Logic behind extracting the fourier transform of dirac comb

Question

I have a goal of arriving to the fourier transform of dirac-comb $\omega_T(t)$ so i calculated the fourier series $\omega_T(t) = \frac{1}{T} + \frac{2}{T} \sum_{n=1}^\infty \cos(n \frac{2 \pi}{T} t)$ i think the next step to obtaining the fourier transform is evaluating the series, isnt it?

so $F(\omega_T(t))(z) = F(\frac{1}{T}(1 + 2 \sum_{n=1}^\infty \cos(n \frac{2 \pi}{T} t)))(z) = \frac{1}{T} F(1)(z) + 2 F(\sum_{n=1}^\infty \cos(n \frac{2 \pi}{T} t))(z) = \frac{1}{T} \omega(z) + \frac{1}{T}\sum_{n=1}^\infty F(2\cos(n \frac{2 \pi}{T} t))(z)$ do i have the right to switch the transform and the infinite series?

Answer 1

You can switch $F$ and the infinite series because the series converges in the space of tempered distributions $\mathscr S’(\mathbb R)$ and $F$ is continuous and linear from $\mathscr S’(\mathbb R)$ to itself.
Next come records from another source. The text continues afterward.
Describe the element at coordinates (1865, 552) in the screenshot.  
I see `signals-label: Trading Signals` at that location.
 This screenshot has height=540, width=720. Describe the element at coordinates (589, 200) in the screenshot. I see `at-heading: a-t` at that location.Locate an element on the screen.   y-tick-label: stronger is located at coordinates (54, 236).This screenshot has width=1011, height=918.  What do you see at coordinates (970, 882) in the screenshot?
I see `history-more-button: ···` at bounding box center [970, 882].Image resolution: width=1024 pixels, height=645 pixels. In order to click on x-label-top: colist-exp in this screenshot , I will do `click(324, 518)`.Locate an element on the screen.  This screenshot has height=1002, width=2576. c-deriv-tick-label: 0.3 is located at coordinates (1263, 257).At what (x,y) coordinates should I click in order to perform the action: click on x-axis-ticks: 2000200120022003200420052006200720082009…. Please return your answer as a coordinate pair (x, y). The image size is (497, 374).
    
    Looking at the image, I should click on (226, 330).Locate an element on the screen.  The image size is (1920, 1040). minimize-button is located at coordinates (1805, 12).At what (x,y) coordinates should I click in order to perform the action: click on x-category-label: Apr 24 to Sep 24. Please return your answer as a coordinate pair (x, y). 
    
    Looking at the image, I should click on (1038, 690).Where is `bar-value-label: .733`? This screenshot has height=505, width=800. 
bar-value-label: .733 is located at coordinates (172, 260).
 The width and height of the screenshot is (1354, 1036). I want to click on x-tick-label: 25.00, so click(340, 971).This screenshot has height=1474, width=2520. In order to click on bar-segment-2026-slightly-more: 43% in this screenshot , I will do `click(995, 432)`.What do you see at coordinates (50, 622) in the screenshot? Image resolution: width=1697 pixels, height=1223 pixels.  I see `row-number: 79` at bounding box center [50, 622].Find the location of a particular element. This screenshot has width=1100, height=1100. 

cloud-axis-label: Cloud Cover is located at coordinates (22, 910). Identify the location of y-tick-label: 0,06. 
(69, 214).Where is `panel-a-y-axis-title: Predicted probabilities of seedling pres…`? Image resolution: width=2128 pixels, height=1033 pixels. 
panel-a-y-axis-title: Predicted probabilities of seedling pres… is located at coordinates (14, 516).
Why is the series converging in $\mathscr S’(\mathbb R)$? Well, it has to be checked of course. Take $f\in \mathscr S(\mathbb R)$, consider the quantities $$ \int_{\mathbb R}\cos(2\pi n t/T)f(t)dt. $$ Since the Fourier transform of cosine functions are sums of two Dirac deltas, the above quantity is the same as $$ \frac{F(f)(2\pi n t/T)+ F(f)(-2\pi n t/T)}{2} $$ and since the Fourier transform preserves $\mathscr S(\mathbb R)$, $F(f)$ decays fast at infinity, so that in particular the series

$$ \sum_n\int_{\mathbb R}\cos(2\pi n t/T)f(t)dt. $$

is well-defined and converges. This shows that the Fourier series you wrote is well defined and converges in $f\in \mathscr S(\mathbb R)$, so exchanging series and Fourier transform is justified from what I said above.

With this argument of testing against a Schwartz function $f\in \mathscr S(\mathbb R)$, you might as well just compute the Fourier transform of the Dirac comb directly from the definition of Fourier transform (it’s basically the same argument computationally speaking).